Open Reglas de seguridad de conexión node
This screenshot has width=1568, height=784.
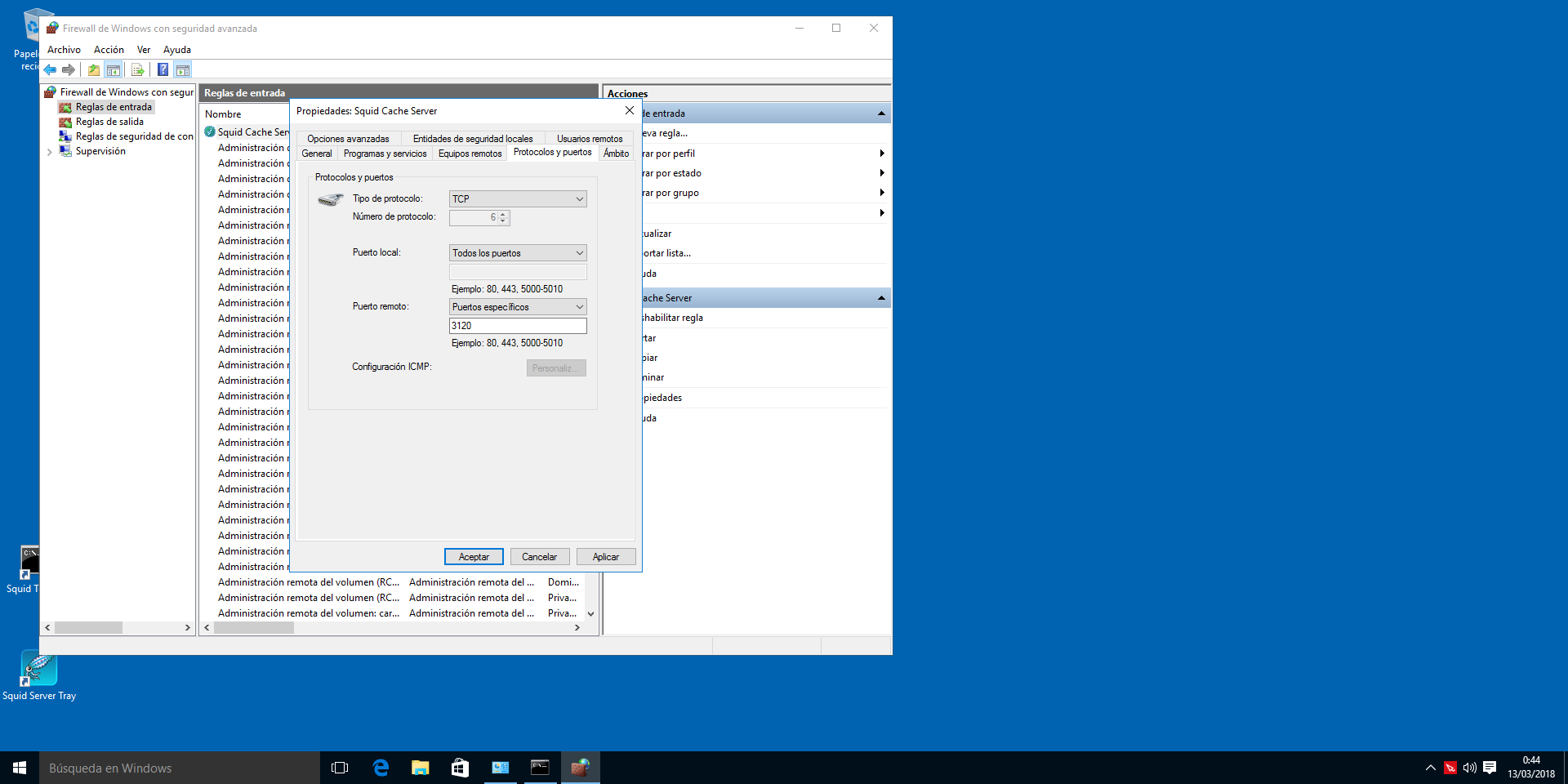(134, 136)
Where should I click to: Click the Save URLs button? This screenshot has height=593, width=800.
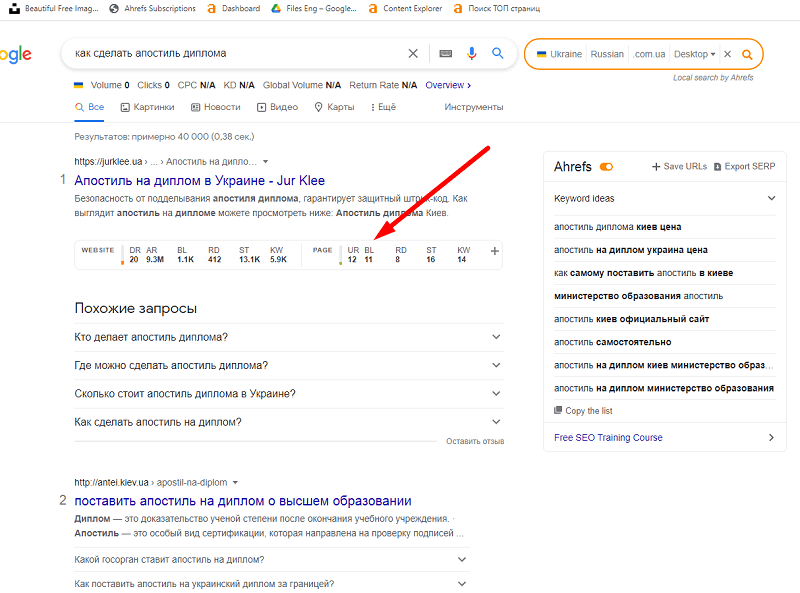679,167
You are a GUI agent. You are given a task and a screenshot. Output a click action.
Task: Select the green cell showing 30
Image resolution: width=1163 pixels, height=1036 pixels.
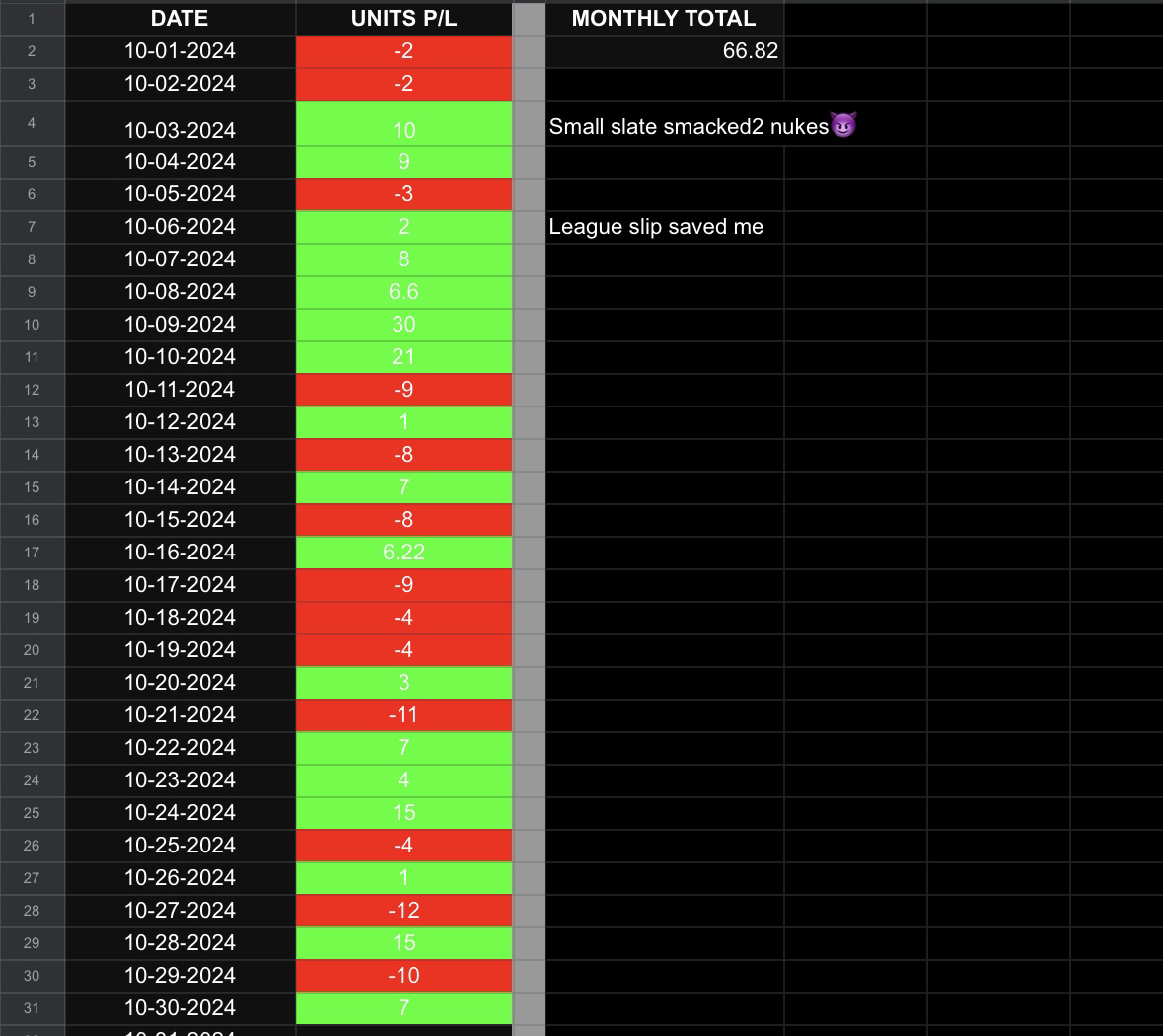coord(403,325)
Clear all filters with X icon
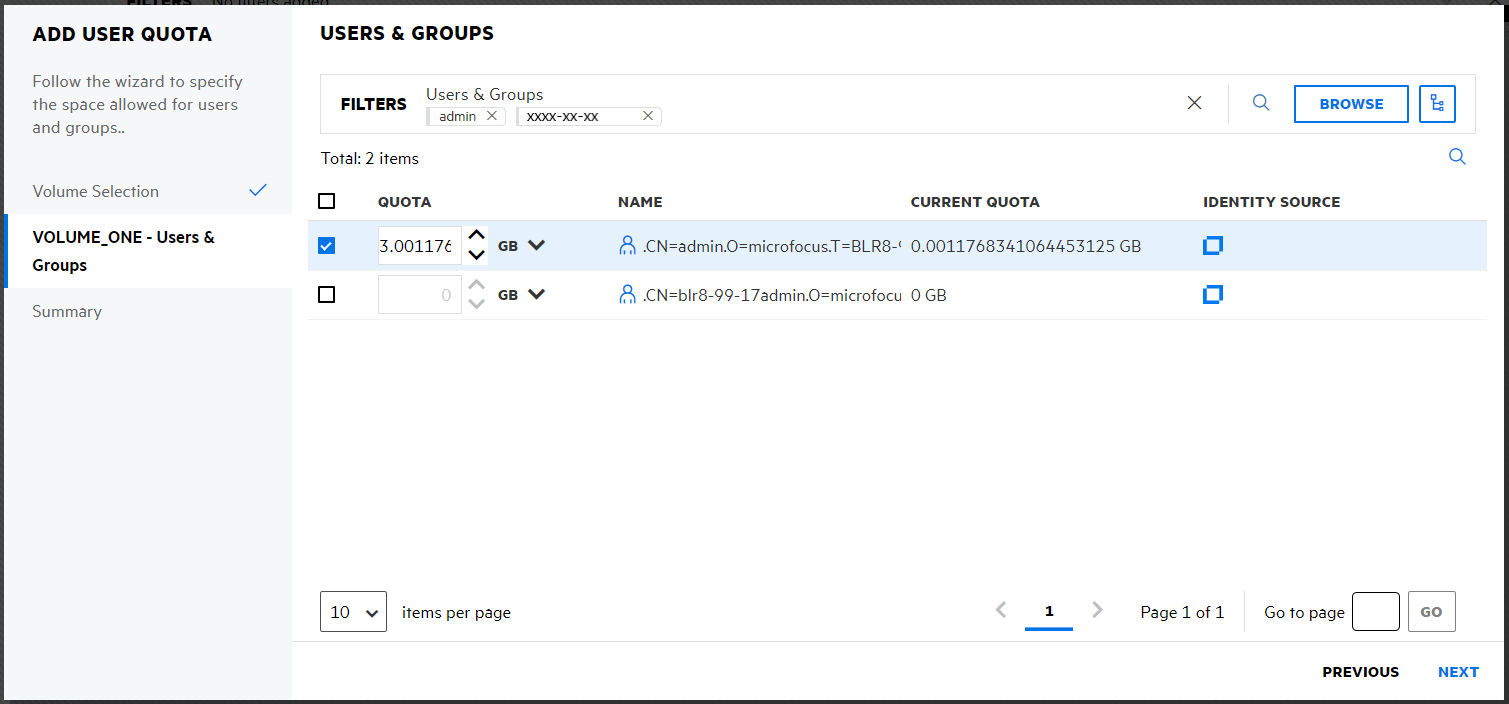This screenshot has width=1509, height=704. click(1194, 103)
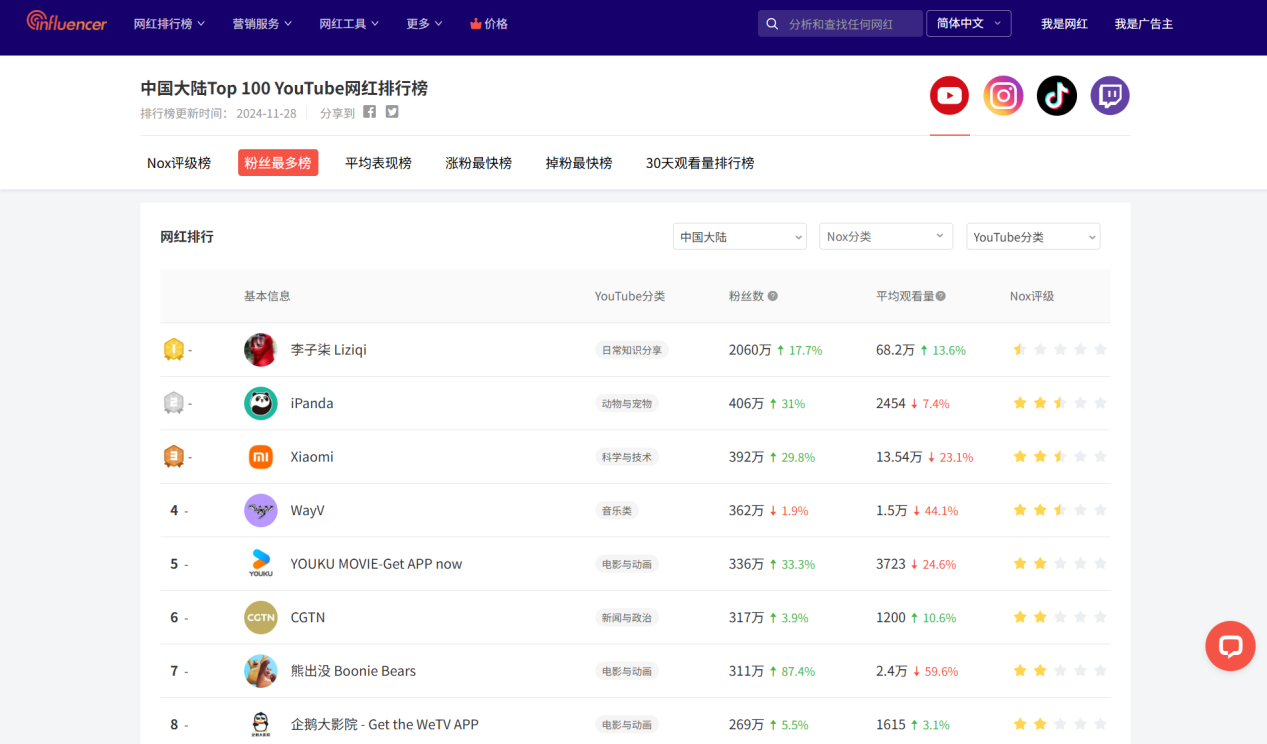Select the Nox评级榜 tab
Image resolution: width=1267 pixels, height=744 pixels.
click(179, 163)
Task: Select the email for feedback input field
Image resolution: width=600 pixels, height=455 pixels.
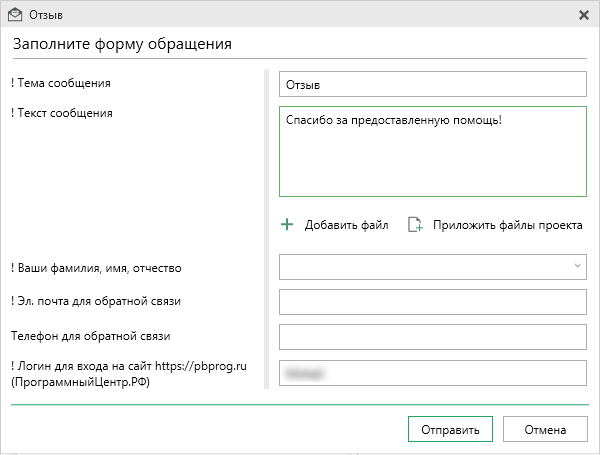Action: 432,302
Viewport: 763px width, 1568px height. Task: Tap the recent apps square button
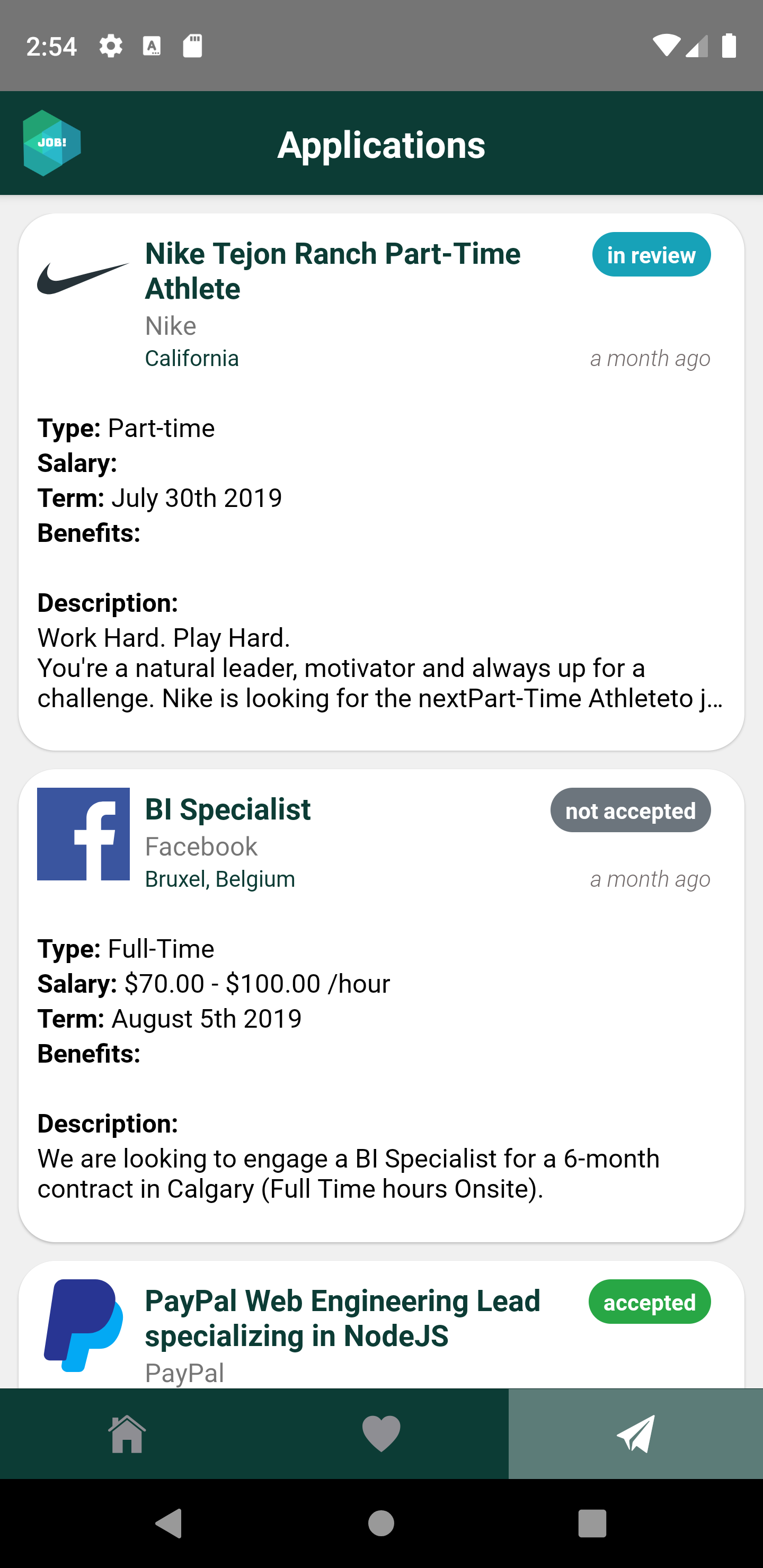click(592, 1524)
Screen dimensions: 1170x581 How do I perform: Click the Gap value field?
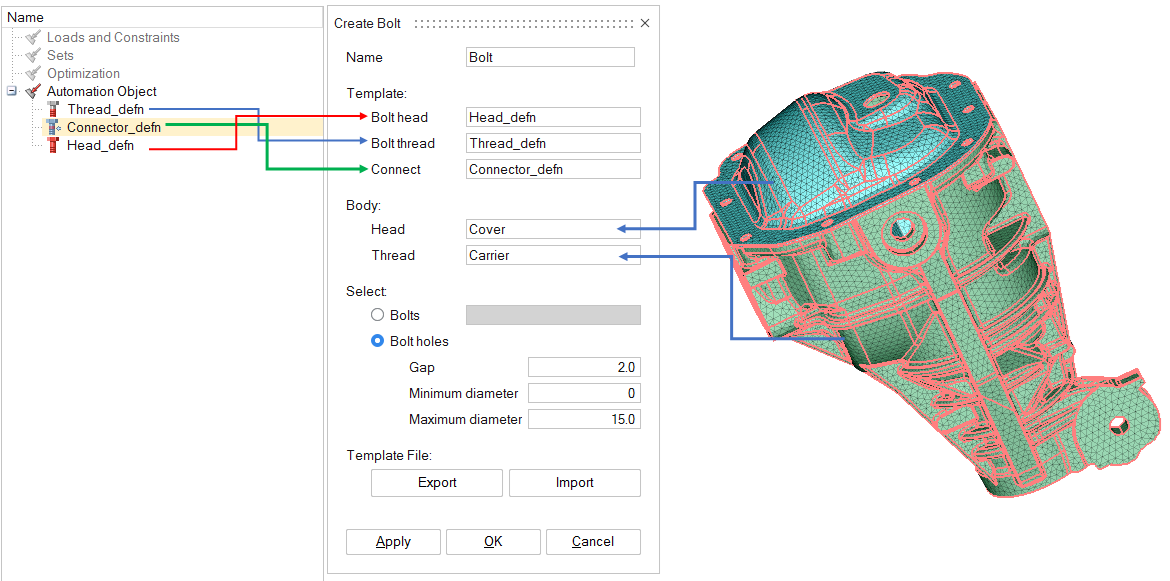[584, 367]
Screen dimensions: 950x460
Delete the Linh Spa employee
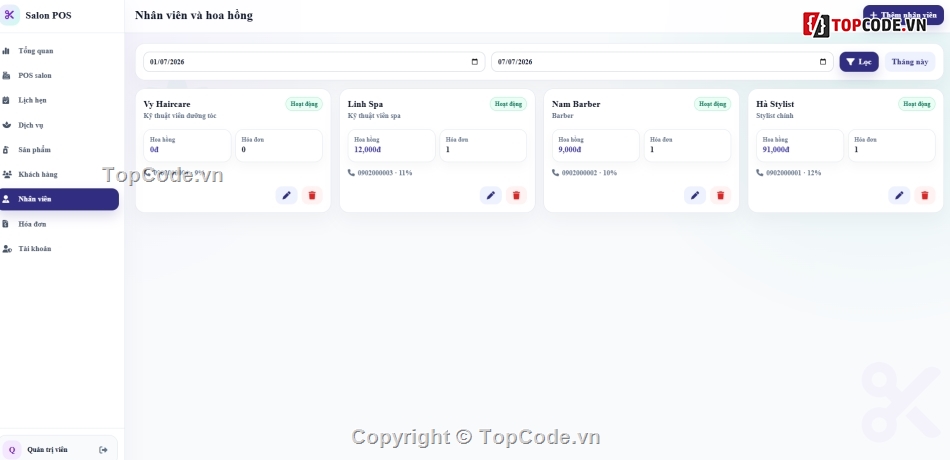click(516, 195)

···

• **PROBLEM TO WORK ON**
Everything in the entries except the images must be copied exactly.

• **ANSWER TO THE EXERCISE**
Open Reglas de seguridad de conexión node
This screenshot has width=1568, height=784.
(134, 136)
Where should I click to: Click the Save URLs button? This screenshot has height=593, width=800.
679,167
You are a GUI agent. You are given a task and a screenshot. Output a click action.
Task: Select the green cell showing 30
Image resolution: width=1163 pixels, height=1036 pixels.
coord(403,325)
Clear all filters with X icon
This screenshot has width=1509, height=704. click(1194, 103)
Select the Nox评级榜 tab
Image resolution: width=1267 pixels, height=744 pixels.
click(179, 163)
Task: Select the email for feedback input field
Image resolution: width=600 pixels, height=455 pixels.
Action: 432,302
Viewport: 763px width, 1568px height. Task: Tap the recent apps square button
click(592, 1524)
Screen dimensions: 1170x581 How do I perform: Click the Gap value field?
[584, 367]
Screen dimensions: 950x460
Delete the Linh Spa employee
click(516, 195)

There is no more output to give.